Gestational diabetes mellitus (GDM) is a form of diabetes that occurs in pregnancy.
It affects about 20% of women giving birth at Kingston Hospital.
GDM occurs because the body cannot produce enough insulin (a hormone) to keep the blood glucose levels within a normal range. In pregnancy your body can become resistant to insulin due to the hormonal changes. As a result, the blood glucose level becomes higher.
You can find out much more about gestational diabetes from the charity Diabetes UK here, including dietary advice, information about treatments, and videos sharing different women’s experiences of having GDM.

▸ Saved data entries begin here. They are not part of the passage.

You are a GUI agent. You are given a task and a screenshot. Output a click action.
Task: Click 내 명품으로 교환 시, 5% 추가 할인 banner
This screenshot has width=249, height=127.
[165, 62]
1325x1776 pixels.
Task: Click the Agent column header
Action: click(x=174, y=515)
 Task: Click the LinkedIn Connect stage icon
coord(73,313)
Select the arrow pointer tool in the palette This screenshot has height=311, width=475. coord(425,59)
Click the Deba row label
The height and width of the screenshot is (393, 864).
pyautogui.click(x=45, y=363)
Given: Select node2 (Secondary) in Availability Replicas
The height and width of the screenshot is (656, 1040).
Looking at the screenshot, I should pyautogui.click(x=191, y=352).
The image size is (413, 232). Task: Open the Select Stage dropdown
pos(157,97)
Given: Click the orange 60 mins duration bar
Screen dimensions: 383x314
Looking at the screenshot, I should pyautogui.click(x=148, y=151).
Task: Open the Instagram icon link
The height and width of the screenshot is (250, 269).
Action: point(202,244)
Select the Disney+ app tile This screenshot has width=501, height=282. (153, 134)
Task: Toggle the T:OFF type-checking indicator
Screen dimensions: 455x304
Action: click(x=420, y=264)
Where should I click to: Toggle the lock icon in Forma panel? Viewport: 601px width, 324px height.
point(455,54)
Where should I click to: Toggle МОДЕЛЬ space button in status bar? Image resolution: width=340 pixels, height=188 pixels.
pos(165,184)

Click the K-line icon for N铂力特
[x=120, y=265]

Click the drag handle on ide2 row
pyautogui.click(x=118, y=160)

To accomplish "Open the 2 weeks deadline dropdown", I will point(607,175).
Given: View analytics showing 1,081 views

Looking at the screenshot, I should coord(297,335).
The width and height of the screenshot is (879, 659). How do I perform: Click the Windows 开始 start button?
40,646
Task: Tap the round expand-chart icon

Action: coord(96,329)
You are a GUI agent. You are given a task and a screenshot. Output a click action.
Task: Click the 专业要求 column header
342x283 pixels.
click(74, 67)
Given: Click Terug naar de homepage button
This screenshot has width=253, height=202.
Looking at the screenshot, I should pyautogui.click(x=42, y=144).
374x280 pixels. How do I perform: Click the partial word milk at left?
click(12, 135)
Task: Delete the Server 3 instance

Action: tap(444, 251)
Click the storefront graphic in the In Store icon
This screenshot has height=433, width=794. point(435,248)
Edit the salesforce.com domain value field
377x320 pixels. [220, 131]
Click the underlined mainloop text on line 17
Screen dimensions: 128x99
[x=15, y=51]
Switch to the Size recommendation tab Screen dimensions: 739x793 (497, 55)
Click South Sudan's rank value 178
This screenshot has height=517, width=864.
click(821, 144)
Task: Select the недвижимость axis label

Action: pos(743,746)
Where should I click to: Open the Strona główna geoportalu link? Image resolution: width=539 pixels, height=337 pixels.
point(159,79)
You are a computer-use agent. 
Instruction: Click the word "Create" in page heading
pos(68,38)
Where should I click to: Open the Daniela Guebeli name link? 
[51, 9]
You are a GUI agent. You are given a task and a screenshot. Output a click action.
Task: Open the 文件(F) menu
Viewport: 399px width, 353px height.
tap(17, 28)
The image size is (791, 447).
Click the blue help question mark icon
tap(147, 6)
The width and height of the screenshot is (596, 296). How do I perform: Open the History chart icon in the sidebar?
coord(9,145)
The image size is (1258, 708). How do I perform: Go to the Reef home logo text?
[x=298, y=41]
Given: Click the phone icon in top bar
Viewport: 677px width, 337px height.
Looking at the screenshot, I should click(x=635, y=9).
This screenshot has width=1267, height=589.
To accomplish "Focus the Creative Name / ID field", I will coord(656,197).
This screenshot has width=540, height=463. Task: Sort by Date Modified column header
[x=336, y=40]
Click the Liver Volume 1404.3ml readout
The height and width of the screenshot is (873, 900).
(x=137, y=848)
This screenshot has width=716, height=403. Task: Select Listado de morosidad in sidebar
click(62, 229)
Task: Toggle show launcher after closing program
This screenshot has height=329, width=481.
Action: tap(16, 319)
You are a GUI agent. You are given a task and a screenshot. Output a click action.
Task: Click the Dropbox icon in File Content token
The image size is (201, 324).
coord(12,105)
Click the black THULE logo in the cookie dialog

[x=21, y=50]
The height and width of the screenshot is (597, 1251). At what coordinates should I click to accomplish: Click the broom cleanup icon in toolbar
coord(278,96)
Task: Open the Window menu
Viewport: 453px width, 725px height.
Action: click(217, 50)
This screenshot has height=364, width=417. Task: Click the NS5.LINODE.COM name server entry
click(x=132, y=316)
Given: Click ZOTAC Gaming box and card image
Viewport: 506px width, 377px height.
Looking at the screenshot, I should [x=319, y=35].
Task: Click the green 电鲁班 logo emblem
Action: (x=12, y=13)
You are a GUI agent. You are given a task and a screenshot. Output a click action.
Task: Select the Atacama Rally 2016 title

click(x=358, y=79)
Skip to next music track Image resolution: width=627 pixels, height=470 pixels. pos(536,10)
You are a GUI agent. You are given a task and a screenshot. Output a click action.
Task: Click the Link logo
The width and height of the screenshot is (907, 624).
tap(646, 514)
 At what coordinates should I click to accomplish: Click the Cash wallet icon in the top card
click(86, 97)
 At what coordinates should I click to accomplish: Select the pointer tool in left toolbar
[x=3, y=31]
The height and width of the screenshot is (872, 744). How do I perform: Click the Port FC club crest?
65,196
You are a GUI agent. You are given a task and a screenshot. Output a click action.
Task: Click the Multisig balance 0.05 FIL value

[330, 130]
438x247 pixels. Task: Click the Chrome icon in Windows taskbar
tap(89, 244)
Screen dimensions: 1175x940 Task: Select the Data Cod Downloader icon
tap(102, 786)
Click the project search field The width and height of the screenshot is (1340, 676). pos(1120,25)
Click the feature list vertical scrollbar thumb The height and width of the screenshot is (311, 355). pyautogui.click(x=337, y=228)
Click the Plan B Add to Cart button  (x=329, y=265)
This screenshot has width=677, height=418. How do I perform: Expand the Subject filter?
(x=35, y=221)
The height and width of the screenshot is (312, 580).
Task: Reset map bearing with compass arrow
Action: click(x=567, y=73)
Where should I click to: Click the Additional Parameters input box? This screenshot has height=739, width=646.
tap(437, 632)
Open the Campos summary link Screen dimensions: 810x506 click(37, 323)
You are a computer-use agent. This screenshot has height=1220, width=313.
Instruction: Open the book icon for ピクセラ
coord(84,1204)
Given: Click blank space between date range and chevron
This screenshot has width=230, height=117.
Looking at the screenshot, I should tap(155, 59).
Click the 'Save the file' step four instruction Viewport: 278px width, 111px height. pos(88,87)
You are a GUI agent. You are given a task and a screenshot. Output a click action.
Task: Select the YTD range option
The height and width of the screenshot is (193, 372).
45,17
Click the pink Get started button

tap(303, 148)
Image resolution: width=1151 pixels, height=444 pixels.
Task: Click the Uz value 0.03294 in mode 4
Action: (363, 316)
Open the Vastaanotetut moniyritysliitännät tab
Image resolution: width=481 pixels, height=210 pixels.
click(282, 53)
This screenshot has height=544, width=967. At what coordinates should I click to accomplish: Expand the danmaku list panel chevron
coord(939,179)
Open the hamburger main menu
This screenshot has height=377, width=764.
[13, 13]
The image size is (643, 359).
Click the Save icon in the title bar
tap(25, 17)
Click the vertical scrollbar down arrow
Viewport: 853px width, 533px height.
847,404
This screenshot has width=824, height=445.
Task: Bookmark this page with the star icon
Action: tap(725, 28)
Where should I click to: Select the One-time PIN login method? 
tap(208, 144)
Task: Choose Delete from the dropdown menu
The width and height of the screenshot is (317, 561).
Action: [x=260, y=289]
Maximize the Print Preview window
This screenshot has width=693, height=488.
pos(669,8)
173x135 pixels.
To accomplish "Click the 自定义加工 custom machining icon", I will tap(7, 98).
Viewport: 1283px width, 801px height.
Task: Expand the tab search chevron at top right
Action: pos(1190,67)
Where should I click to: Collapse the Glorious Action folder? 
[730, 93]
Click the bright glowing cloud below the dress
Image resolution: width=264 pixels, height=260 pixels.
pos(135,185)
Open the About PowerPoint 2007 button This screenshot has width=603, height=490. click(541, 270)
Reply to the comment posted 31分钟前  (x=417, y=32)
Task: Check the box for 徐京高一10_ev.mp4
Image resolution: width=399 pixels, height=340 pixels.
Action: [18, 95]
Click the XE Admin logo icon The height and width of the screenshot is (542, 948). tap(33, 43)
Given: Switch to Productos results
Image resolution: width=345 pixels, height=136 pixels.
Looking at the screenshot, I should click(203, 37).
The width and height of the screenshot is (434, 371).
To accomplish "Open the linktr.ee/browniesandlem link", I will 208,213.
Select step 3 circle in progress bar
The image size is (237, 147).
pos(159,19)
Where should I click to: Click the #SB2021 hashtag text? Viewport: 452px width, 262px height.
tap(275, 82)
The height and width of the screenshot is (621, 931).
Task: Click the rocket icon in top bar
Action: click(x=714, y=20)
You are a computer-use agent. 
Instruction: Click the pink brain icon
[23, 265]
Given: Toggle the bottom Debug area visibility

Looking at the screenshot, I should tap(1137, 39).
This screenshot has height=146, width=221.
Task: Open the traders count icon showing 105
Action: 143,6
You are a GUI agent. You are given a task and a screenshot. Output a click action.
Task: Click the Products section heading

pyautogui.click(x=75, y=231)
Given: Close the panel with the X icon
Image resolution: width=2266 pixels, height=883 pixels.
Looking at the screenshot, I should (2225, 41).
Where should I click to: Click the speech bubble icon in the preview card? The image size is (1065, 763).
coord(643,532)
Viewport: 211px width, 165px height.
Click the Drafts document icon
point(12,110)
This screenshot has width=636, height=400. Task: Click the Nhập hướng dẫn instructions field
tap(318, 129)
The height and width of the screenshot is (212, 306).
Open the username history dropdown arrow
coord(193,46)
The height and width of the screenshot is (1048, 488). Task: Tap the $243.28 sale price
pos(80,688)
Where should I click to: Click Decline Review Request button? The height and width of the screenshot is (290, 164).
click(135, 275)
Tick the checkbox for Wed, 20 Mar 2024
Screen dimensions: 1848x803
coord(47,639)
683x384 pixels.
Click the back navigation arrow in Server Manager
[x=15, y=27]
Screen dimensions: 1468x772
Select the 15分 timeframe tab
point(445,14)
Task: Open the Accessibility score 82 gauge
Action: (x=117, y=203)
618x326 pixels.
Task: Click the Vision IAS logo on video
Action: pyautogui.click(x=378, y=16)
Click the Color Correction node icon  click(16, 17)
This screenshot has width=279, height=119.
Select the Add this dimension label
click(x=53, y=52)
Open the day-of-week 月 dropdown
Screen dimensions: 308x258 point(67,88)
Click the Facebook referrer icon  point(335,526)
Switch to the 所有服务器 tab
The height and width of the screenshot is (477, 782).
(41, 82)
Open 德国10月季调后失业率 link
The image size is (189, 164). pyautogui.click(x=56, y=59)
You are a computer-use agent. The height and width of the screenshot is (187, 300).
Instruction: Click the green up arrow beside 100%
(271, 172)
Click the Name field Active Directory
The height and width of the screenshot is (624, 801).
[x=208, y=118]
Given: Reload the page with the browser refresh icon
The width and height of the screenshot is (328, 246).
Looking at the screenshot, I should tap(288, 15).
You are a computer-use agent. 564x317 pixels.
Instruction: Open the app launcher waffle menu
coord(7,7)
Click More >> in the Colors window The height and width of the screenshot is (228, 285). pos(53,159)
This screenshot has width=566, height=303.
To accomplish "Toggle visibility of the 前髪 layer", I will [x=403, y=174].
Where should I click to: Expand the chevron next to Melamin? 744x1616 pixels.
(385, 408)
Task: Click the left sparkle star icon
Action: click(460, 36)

GDM is usually diagnosed by a blood test at about week 28 of the pregnancy. However, you may be tested at 16 weeks if you have had GDM in a previous pregnancy or have glucose in your urine at your booking appointment. Sometimes GDM is also picked up much later on in the pregnancy.
Although anyone can develop GDM there are factors which increase your chances:
- Age (if you are over 40 years old)
- BMI over 30
- Previous GDM
- Family history of type 1 or type 2 diabetes
- Polycystic Ovarian Syndrome
- Previous baby weighing over 4.5kg (10lbs)
- Women from a South Asian, Black or African Caribbean or Middle Eastern background.
An oral Glucose Tolerance Test or OGTT is a screening tool we use to identify GDM.
You have been invited to have this blood test because you are in a group with a higher chance of developing gestational diabetes.
Please read the following instructions carefully as not doing so could invalidate your test and its results.
The GTT consists of two blood tests, two hours apart. You will be given a time and location for your test.
You must not eat or drink for 12 hours before the first test, except for plain water. This includes sweets, chewing gum and mints. If you eat or drink anything other than plain water, this will invalidate the test.
After the first blood test you will be given a sugary drink and then must sit and rest for 2 hours.
- You must not eat or drink anything except plain water during this time
- You can rest in the waiting room, your car or other quiet place. Please do not walk far.
We will then take your blood again. The maternity support worker will tell you what time to come back for your second blood test.
Please be present in the waiting room ready for your blood test ten minutes before this time. If you are not ready for your blood test at the allotted time, the entire test will need to be cancelled and you will need to attend another day for the full test.
If the test shows you have developed gestational diabetes, you will be contacted by phone within 48 hours.
If the test shows you have not developed gestational diabetes, you will not receive a phone call. Your midwife will have your results for you at your next appointment.
Please note that some women will need more than one OGTT during their pregnancy and you will be advised by your midwife if this is the case for you.
If you would like more information about gestational diabetes or the OGTT, please contact the Diabetes Specialist Midwives by email on khft.
diaban @nhs.net
You have been asked to test your blood sugars for the next 7 days, to see whether you have Gestational Diabetes. This is called Home Blood Glucose Monitoring (HBGM).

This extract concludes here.